The Mistake: Anderson says he didn’t evaluate his employees’ needs as well as he should have. And too many shops, he says, make changes “for the good of the company,” without thinking of how it affects the people who make the company what it is.

The Solution: Anderson held a meeting with his employees to go over possible solutions. To the satisfaction of his entire staff, they reworked work hours to where each technician worked four, 10-hour days each week, on a rotating schedule of who would work the weekend shift.

“You have to give your employees a stake in what’s going on,” Kauffeld says. “You need to understand who they are and if they fit your culture. To make changes, they all have to be on board.”

Sin No. 5: Clueless on Customer base

Kauffeld says he took his shop’s reputation for granted when opening the second location. The Ulmer’s name, he thought, was all he needed to jumpstart business.

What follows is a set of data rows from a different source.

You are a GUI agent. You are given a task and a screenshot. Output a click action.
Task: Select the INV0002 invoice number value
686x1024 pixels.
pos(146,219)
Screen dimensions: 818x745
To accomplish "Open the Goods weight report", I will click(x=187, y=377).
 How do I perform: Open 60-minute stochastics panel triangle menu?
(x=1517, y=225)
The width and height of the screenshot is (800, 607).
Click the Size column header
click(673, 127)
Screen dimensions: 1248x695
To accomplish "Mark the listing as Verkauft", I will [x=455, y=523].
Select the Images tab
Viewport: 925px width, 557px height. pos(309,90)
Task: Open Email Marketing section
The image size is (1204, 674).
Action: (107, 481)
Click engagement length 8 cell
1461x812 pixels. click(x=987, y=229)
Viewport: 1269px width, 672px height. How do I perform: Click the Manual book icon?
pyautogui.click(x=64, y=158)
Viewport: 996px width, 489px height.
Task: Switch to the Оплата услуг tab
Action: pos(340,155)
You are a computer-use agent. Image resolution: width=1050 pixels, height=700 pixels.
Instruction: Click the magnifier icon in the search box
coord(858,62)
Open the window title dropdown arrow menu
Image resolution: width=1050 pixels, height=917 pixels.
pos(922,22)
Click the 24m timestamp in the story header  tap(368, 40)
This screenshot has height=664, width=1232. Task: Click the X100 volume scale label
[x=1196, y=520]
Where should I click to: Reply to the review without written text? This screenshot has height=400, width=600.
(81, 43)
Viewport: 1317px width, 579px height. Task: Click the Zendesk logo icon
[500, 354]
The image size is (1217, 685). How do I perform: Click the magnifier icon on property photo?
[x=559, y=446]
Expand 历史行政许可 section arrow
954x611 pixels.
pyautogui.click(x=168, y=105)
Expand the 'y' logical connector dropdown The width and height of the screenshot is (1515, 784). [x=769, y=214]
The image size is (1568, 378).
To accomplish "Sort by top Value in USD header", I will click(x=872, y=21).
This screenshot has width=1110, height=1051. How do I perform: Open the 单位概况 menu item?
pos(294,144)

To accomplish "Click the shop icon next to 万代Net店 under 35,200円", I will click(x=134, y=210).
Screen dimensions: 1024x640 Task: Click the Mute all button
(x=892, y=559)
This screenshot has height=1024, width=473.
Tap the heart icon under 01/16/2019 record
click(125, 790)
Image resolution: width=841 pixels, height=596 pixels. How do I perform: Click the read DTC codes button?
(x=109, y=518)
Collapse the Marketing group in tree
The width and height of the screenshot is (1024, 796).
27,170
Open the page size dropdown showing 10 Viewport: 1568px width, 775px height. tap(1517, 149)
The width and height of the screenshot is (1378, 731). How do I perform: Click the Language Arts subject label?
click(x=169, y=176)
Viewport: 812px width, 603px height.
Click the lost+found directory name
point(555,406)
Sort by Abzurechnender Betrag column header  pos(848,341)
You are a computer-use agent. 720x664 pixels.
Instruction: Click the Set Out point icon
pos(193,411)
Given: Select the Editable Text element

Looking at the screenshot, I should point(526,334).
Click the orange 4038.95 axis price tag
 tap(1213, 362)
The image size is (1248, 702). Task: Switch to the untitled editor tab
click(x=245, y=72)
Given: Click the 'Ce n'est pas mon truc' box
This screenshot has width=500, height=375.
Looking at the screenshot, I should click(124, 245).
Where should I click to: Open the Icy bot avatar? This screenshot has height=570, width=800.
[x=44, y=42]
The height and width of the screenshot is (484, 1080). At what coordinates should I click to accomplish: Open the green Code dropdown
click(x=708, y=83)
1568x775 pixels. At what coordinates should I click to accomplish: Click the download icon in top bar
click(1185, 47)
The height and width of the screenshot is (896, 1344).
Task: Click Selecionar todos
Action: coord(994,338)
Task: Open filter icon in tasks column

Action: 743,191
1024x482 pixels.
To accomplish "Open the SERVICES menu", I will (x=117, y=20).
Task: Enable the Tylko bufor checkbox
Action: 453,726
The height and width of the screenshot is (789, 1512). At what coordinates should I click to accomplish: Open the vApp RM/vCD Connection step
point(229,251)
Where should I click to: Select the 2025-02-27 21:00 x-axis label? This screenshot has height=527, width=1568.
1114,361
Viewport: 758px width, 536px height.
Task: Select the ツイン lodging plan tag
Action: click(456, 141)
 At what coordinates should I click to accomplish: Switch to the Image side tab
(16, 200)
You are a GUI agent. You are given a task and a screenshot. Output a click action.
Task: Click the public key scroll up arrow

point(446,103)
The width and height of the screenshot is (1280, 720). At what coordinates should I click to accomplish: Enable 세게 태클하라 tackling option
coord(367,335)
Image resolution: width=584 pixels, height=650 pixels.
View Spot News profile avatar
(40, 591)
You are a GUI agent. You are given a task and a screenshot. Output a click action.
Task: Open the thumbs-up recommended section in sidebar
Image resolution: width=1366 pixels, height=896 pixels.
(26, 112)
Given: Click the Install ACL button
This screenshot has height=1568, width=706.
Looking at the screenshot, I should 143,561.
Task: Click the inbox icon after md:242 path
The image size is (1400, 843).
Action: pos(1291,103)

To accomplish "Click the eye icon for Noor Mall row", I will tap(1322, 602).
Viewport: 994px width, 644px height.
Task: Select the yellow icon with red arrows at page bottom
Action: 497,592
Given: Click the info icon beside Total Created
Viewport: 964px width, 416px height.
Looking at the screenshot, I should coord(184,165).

“We went over to Anderson, which is about 18 miles away, with the exact same approach to everything,” he says. “We did the exact same type of marketing.”

The only problem was the customers didn’t respond to it. The shop was slow in getting off the ground.

The Mistake: Kauffeld says he didn’t look heavily enough into the demographics of his new customer base, which turned out to be just different enough from his Milford location that the same marketing tactics didn’t apply. Bottom line: He didn’t examine how the change in his business would be affected by his customers.

The Solution: It’s really simple, Kauffeld says: Religiously study your customer base. Take the “top” 200 customers from your database, and study their demographic information. Those are the people you want in your shop; now design your operations and marketing to fit their needs.

Sin No. 6: Setting the Example—incorrectly

Both Anderson and Kauffeld had some chaotic moments in transitioning their businesses. And it was often easy for them to get distracted from their necessary tasks.

“I was too busy trying to get things done and put out fires that it was hard to focus on every detail of what our company should’ve been about,” Anderson says.

The Mistake: Anderson says, at the time, he failed to set the right example for how he wanted his staff to act. Employees will follow your lead, he says, and that’s not always a good thing.

The Solution: Kauffeld says if you want to see a change in your business, you have to set the example for it. You can’t tell employees to follow a new policy, he says, and then ignore it when it’s not convenient for you.

Sin No. 7: Stranded on an Island

Looking back, Anderson says his shop likely wasn’t as maxed out in terms of production as he thought it was prior to the move. In recent years, he has learned new operational techniques—and he has improved his own managerial and leadership abilities—to allow for drastic increases in sales.

The 10-bay, five-technician shop did $1.3 million in sales in 2013, numbers he now feels he should’ve been able to reach in his former building.

The Mistake: Anderson made all of his business decisions in-house, with his staff and wife as his only sounding board. Far too many repair shops, he says, tend to operate on an island.

The Solution: Having a trusted advisor—someone on the outside of the company who can offer an objective viewpoint—is critical to understanding your shop and how change will affect it. Find a mentor in your area, hire a business coach, join a 20 Group or an industry association—whatever the route, Anderson says you must have that guidance.

Anderson hired an industry consultant and now participates in 20 Groups. The timing of seeking outside help correlates exactly to his business’s recent improvements.

“I was lucky that I could get by for so long because our building was so cheap—we got 21 bays of space for the price of eight,” he says. “But I’m now looking to fill out [the whole facility] and really grow. You can’t do it alone.”